"Brokerage" patent infringement.
The Court of Appeal of Milan declared an Italian
company guilty of patent-counterfeiting due to its activity of
brokerage between two companies foreign to Italy and in respect
of a product patented in Italy
September 20, 2000
With a sentence of July 16, 1999, beyond recall, the Court of
Appeal of Milan declared an Italian company guilty of patent-counterfeiting
due to its activity of brokerage between two companies foreign
to Italy and in respect of a product patented in Italy..
The product, a pharmaceutical product, is protected in Italy
by a European patent in the name of a Swedish company.
The broker acted for two companies both established out of Italy
and active in countries where the product is not patented.
The Italian broker has been condemned for infringing sections
1 and 1-bis of Italian patent law, on the basis of the following
grounds :
I) section 1 recites that the rights inherent in a patent for
an industrial invention consist of the exclusive right to work
the invention and to profit therefrom within the territory of
Italy, these exclusive rights extending also to trade in the patented
product .
II) section 1-bis affirms that in particular, the patent confers
to its proprietor the following exclusive rights: if the subject
matter of the patent is a product, the right to prohibit third
parties, save his consent, to produce, use, market, sell or import
to these purposes said product..
III) in its considerations before the Court, the appellant broker
affirmed not to infringe the above-mentioned provisions because
it did not produce nor sell the product in Italy. It only acted
as an intermediary between a first company, which produces the
product in a country where it is not patented, and a second company
that buys and uses the same product in another country where it
is not patented either. .

Source material:
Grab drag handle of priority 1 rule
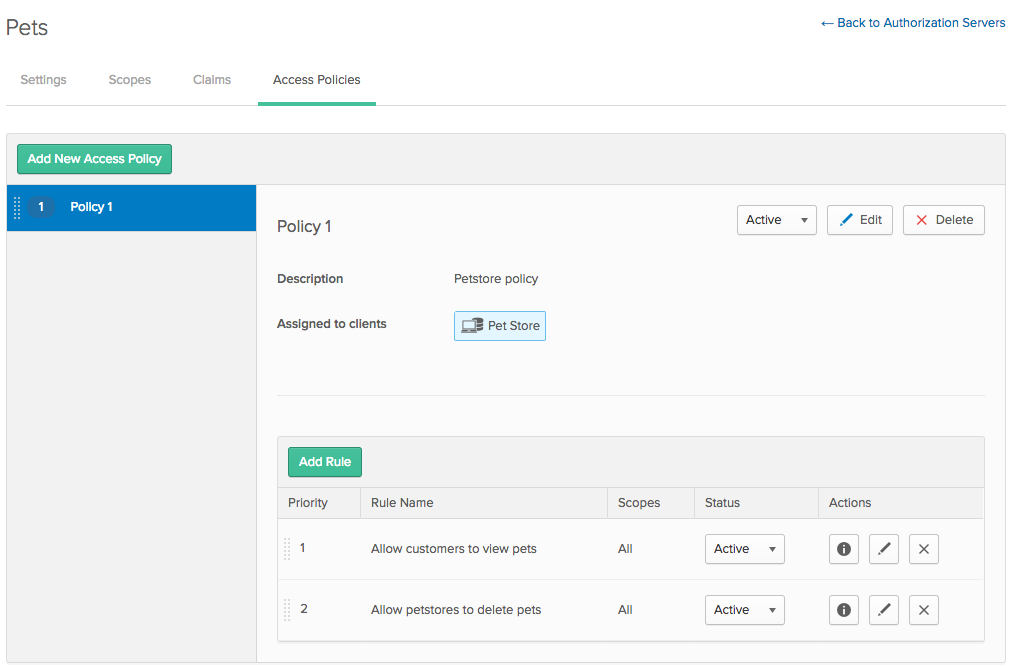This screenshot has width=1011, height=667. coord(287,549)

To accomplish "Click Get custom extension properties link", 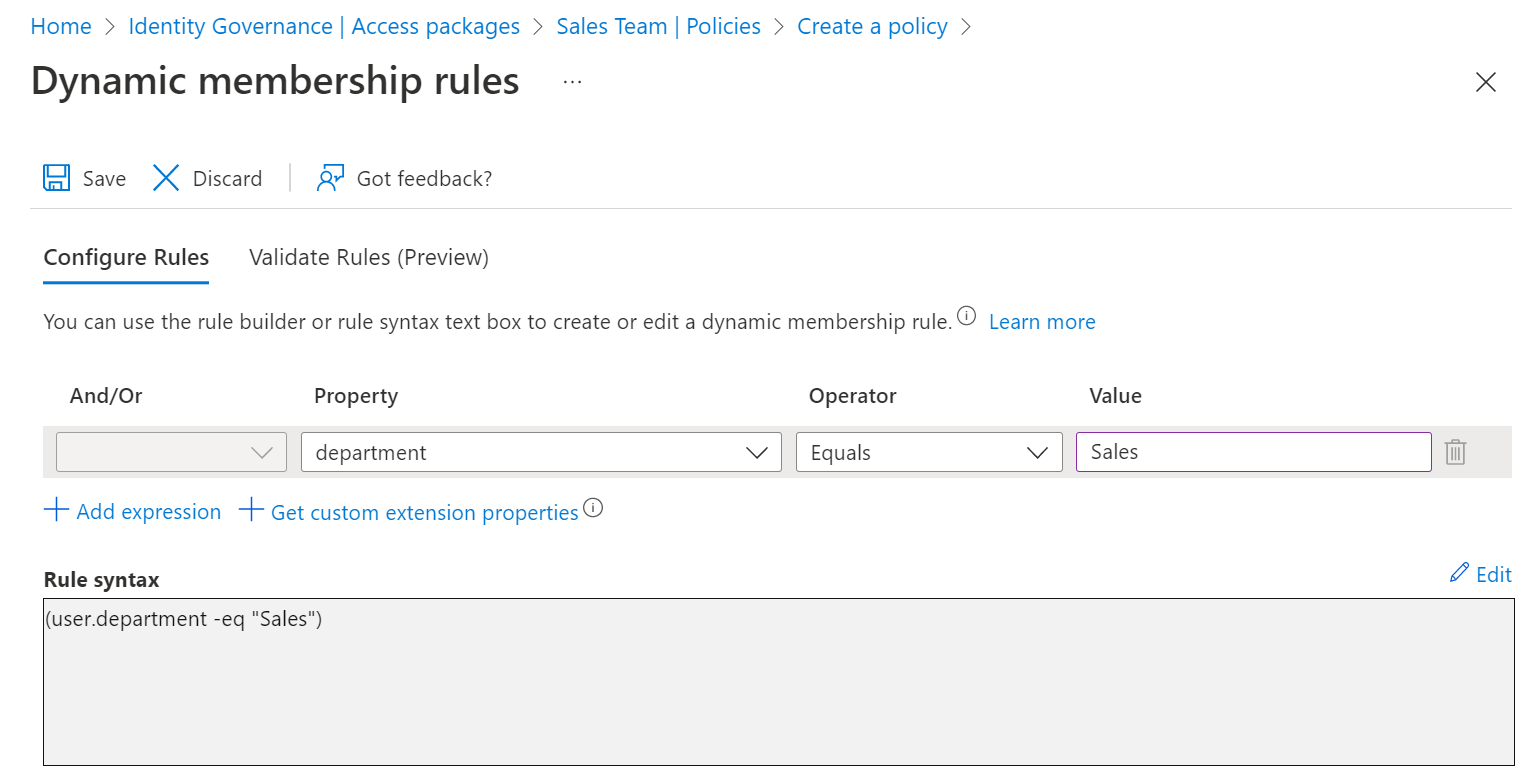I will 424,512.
...
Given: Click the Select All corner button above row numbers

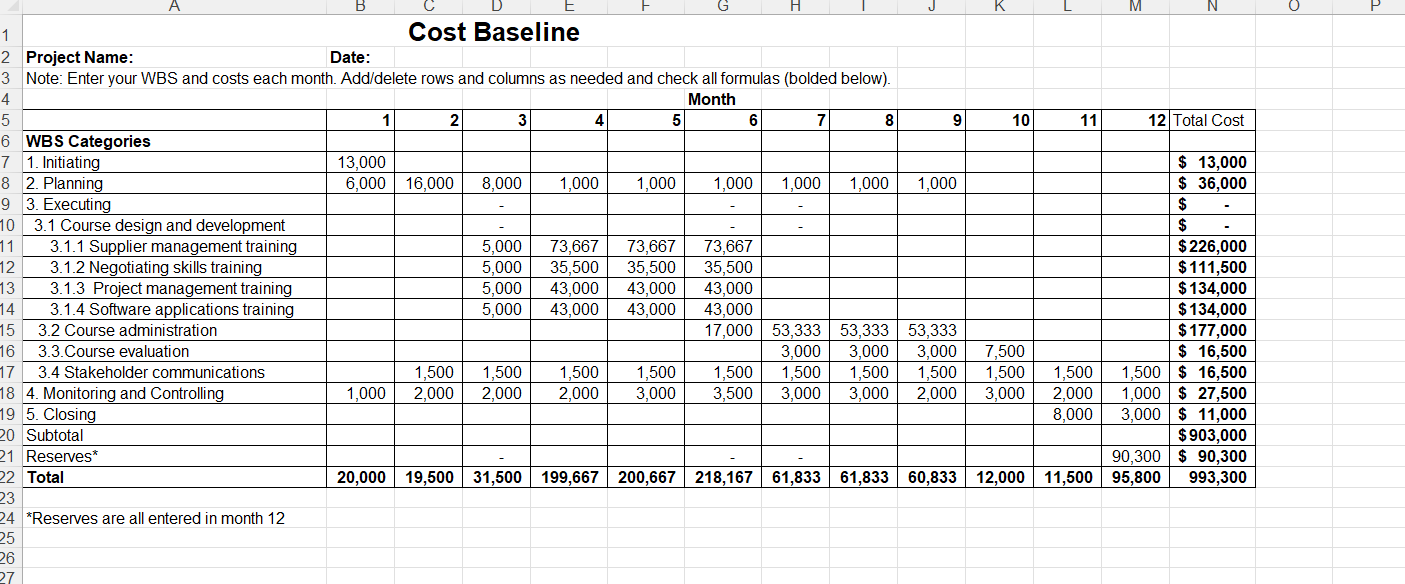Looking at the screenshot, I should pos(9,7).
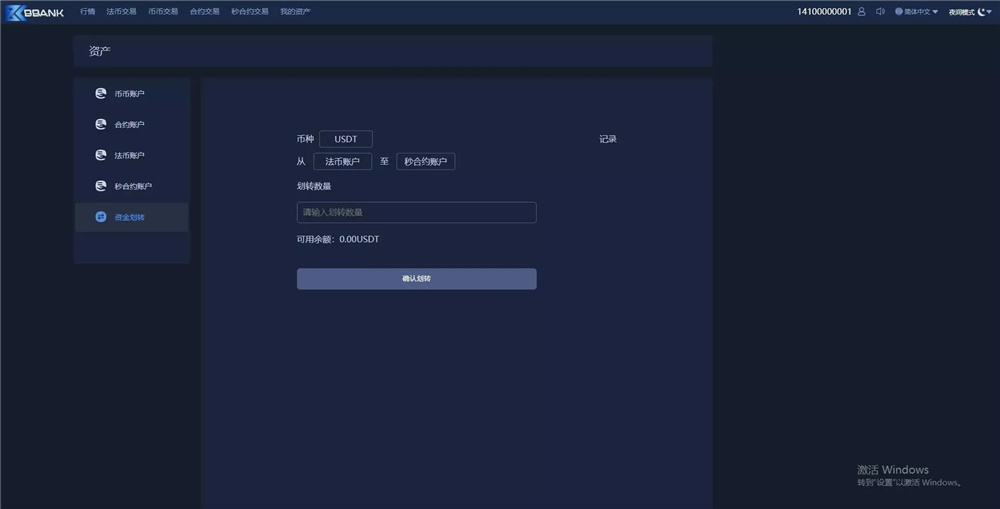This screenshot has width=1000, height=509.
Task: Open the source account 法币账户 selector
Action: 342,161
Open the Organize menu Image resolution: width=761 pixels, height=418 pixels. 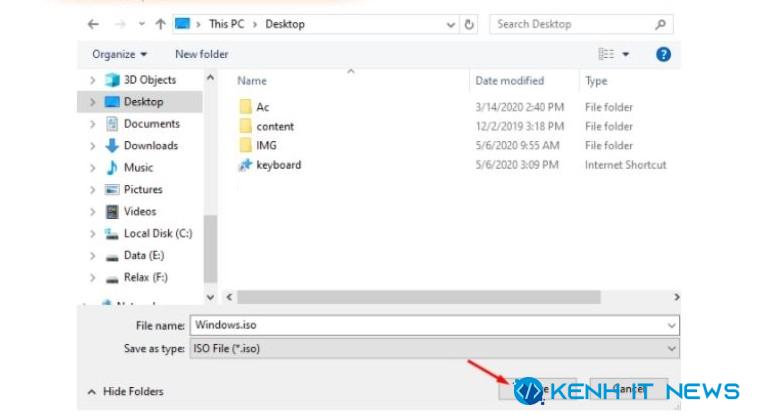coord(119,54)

Problem description: In the text on brokerage patent infringement, in whose name is the European patent protecting the pharmaceutical product in Italy?

Solution for this task: A Swedish company.